◆ PROMPT: Reproduce the lines below word for word, beginning at the first line of the records and stopping after the line that contains "The height and".

----- SUPPLIED RECORDS

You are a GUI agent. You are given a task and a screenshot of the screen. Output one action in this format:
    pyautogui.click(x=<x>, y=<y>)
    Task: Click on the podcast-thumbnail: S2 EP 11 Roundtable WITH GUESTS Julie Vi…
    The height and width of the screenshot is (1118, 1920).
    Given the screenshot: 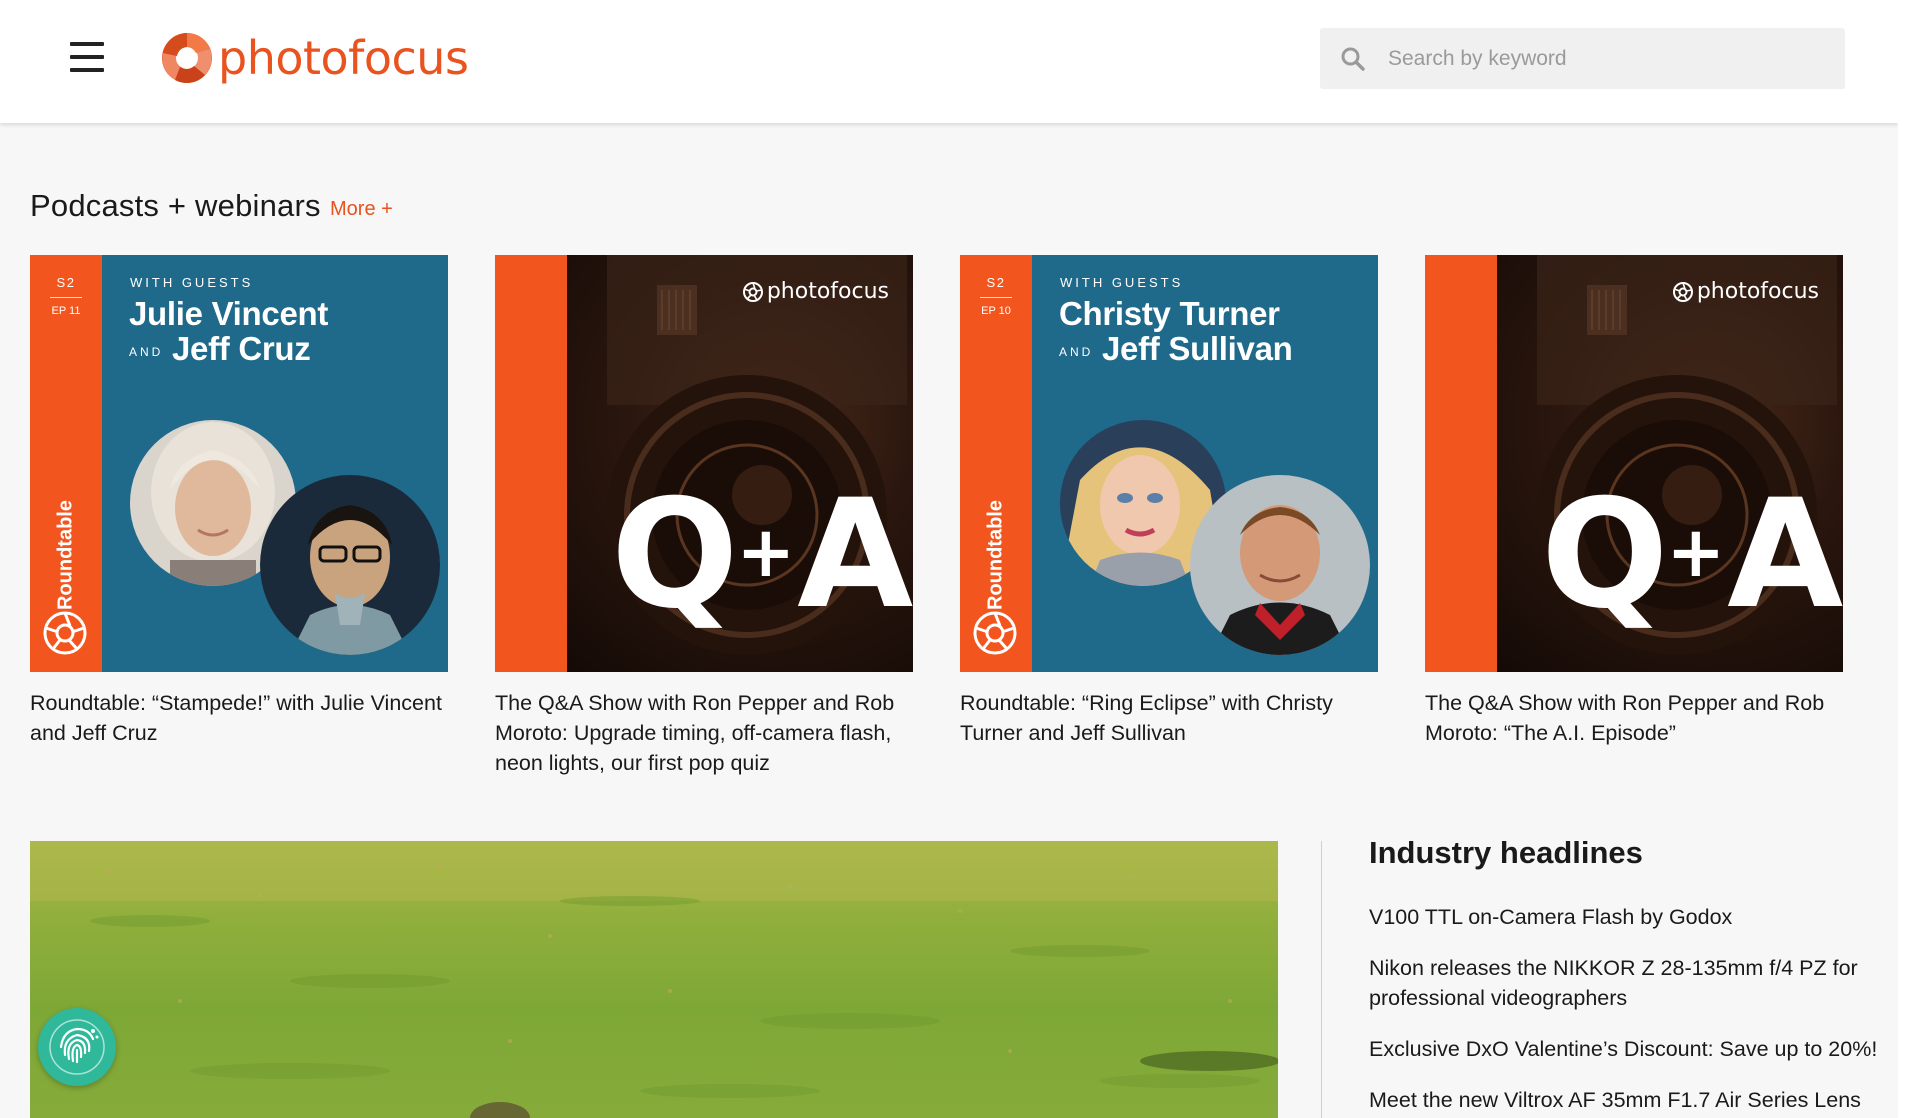 What is the action you would take?
    pyautogui.click(x=239, y=464)
    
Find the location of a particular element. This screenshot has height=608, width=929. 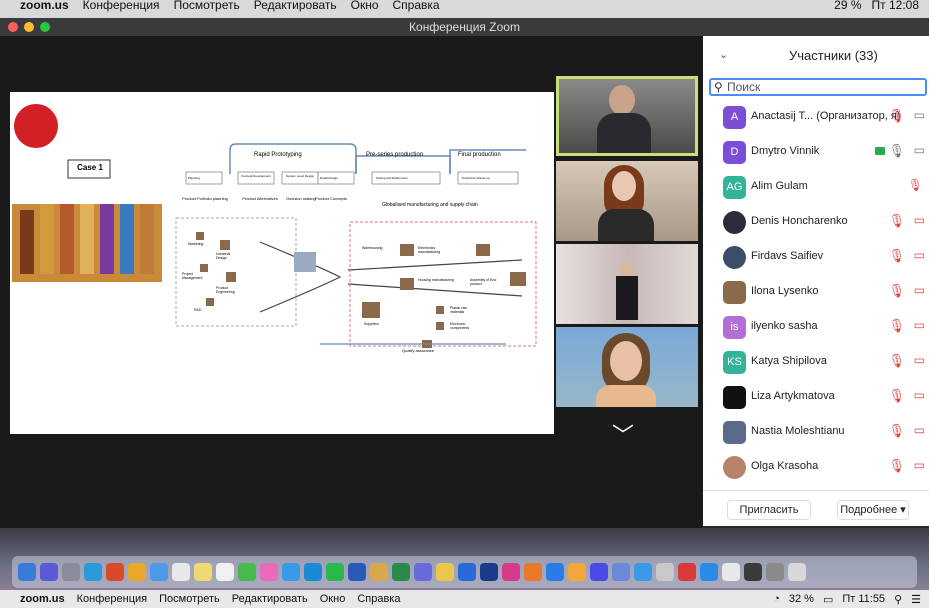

----------

◆ EXERCISE RESPONSE:
You are a GUI agent. You are given a task and a screenshot of the screen. Output one action in this format:
    pyautogui.click(x=<x>, y=<y>)
    Task: Click on the podcast-thumbnail: S2 EP 11 Roundtable WITH GUESTS Julie Vi…
    The height and width of the screenshot is (1118, 1920).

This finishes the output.